Hepatocyte SAMHD1 Deficiency Attenuates Hepatic Steatosis via Suppression of SREBP Activation in a Mouse Model of Metabolic-Associated Steatotic Liver Disease.

Abstract

Metabolic dysfunction-associated steatotic liver disease (MASLD) is a leading cause of chronic liver disorders and a growing public health concern. Sterile alpha motif and HD domain-containing protein 1 (SAMHD1), a dNTP triphosphohydrolase, is known for its roles in nucleotide metabolism, antiviral defense, and immune regulation, but its function in hepatocytes and contribution to MASLD pathogenesis remain unclear.
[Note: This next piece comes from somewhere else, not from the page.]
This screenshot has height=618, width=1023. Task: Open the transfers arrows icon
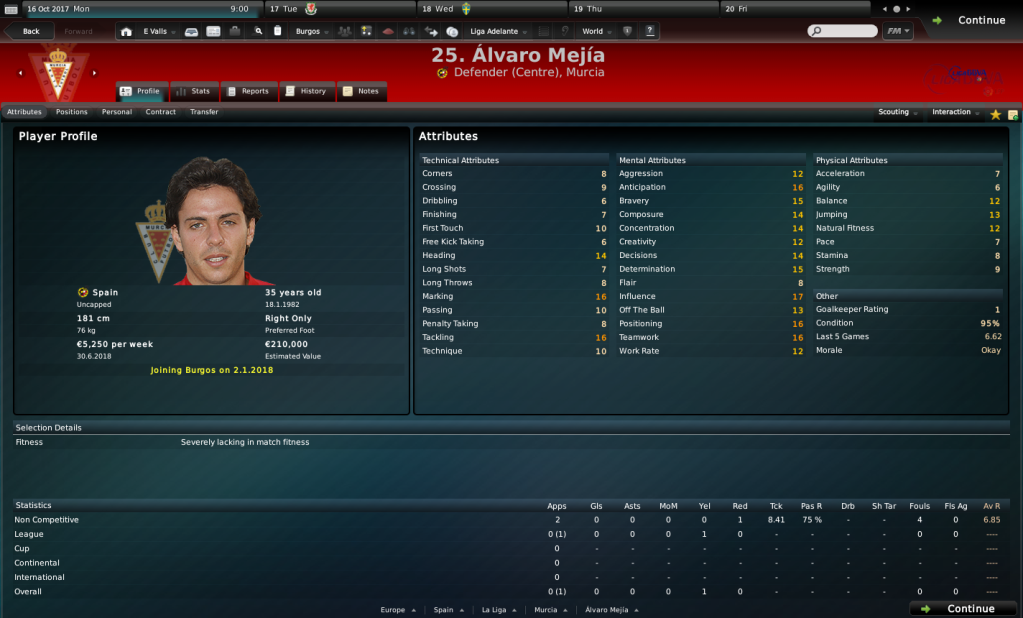(431, 31)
In this study, we observed that hepatic SAMHD1 expression was markedly increased in MASLD patient samples and diet-induced MASLD mouse models., mimicking MASLD-associated dyslipidemia with palmitic acid, oleic acid, and cholesterol upregulated SAMHD1 expression, an IFN-γ-induced protein, accompanied by increased IFN-γ receptor 1 expression and STAT1 activation in HepG2 cells. Functional studies using SAMHD1-overexpressing and knockdown hepatic cell lines, as well as hepatocyte-specific AAV-mediated SAMHD1 overexpression, demonstrated that SAMHD1 promoted lipid droplet accumulation. Conversely, hepatocyte-specific SAMHD1 knockout reduced steatosis and liver injury in diet-induced MASLD mouse models. Mechanistically, SAMHD1 enhanced the proteolytic activation of SREBP1 and SREBP2 by upregulating SCAP, S1P, and S2P in a cohesin complex-dependent manner. Collectively, these findings identify hepatocyte SAMHD1 as a promoter of liver steatosis through SREBP activation and highlight it as a potential therapeutic target for MASLD.